Pretende representar o absoluto, de um ideal longínquo, sendo subjectiva e quase surreal. Por isso e não raras
vezes, tem de si uma representação inacabada.
A obra de V. Goes requer uma análise profunda para nos inteirarmos da duplicidade da forma no seu valor
estético e simbólico.
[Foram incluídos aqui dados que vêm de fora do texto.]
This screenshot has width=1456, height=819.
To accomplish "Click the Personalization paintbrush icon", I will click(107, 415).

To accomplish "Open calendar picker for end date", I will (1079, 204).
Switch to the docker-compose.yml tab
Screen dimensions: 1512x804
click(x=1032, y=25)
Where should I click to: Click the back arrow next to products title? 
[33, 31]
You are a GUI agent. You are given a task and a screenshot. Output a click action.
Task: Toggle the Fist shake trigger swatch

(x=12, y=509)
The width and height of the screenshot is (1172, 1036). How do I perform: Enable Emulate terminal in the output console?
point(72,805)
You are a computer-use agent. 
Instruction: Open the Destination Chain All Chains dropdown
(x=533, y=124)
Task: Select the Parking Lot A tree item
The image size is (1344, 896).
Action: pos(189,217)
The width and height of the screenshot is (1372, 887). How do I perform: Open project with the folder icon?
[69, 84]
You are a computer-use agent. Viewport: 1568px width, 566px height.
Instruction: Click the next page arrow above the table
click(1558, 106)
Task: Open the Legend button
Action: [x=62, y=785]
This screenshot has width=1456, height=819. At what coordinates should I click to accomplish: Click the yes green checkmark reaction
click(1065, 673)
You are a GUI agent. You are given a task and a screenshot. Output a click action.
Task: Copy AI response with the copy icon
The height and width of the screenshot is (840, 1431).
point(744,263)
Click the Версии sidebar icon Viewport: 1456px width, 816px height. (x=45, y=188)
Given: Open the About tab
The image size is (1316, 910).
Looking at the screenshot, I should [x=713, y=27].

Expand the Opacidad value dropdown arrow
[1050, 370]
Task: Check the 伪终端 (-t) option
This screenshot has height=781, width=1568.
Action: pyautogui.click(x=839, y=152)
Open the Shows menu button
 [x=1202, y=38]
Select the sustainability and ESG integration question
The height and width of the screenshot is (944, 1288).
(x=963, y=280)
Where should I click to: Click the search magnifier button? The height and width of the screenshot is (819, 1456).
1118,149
Porém, um quadro, uma peça escultórica, contêm em si uma multiplicidade de sentidos
oníricos e fantasmagóricos, ora na mesma direcção ora guerreando-se como opostos, ou ainda posicionando-se
estrategicamente no espaço para que, o espectador atento se questione da sua razão de ser, remetendo à
orientação cultural do fruidor as respostas várias às suas interrogações interiores. As pequenas figuras ora
contemplativas ora em movimento são o exemplo mais característico da sua obra, onde Virgínia se apresenta a
reflectir sobre si mesma nos mais diversos estados de alma. Por vezes, num ambiente de penumbra e cor
escura, surge um raio de luz ofuscante que remete a uma paisagem infinda, habitada por pequenos “monstros”,
ou mesmo em elemento único, perturbador. Mas, não raras vezes os seus “monstros”, figuras demoníacas em
movimento aleatório, apresentando-se de forma e ritmo, numa densidade tal que têm “efeito de coro”
(Gombrich).
É no conflito de si com o mundo, do mundo com Deus, entre o individual e o social, que se apresenta a obra de
Virgínia Goes. E é precisamente por este incessante conflito interior, que, necessita de quedar-se, reflectir e
tentar a harmonia do Ser estético, ao interessar-se sobremaneira com a forma de tudo, tudo o que existe e mais
intensamente os horrores do mundo actual, para lhe permitir tomar consciência da sua (des)harmonia interior. Em
incessante pesquisa, busca referências concretas, situações e factos do quotidiano do Homem. Durante o
processo em que vai construindo/desconstruindo o movimento cerebral é um contínuo criador cuja acção pode
orientar-se noutros vectores, afastando-se do pensamento inicial. Porém, é a representação conceptual que
interessa e não tanto o aspecto formal da obra acabada. Na sua diversidade de experiências e sentimentos
organiza a unicidade do seu Ser através das interacções no ser criado, a sua obra/arte. Mas, se na arte se serve
de formas alegóricas e símbolos, é apenas como sinal ou atributo ao que pretende exteriorizar na criação do ser
acontecido – a obra de arte – que é uma obra bela por ocultar matéria e forma, da qual podemos deduzir o
conceito do ideal, a Arte Verdadeira. Mas, beleza é a possibilidade do infinito na finitude. Só a bela aparência
(essência da coisa) é jogo. Todas e cada uma das suas obras são um jogo. Cada forma e cor está
intrinsecamente ligada a outra para reforçar o seu poder de comunicação e de algum modo despertar a atenção
de quem observa, e, numa empatia quase imediata, provocar em nós um estado emocional permanente que nos
atrai a participar no seu jogo – obra, através da contemplação/recreação. Neste último sentido, é o conhecimento
sobre a temática em questão e o acto exploratório da matéria que perpetuam a sua Criatividade, presente em
cada registo pictórico, na tela. Virgínia Goes, como Ser Estético pelo desenvolvimento do impulso lúdico, frui com
o sentimento e com a razão, dominando a aparência e o real; a sua consciência tem plena autonomia e
liberdade. É soberana. Na sua nobre aparência, é estética. E é precisamente o estado estético que lhe confere a
possibilidade de se libertar do jogo e nos convida a reflectir/questionar “O jogo do poder”.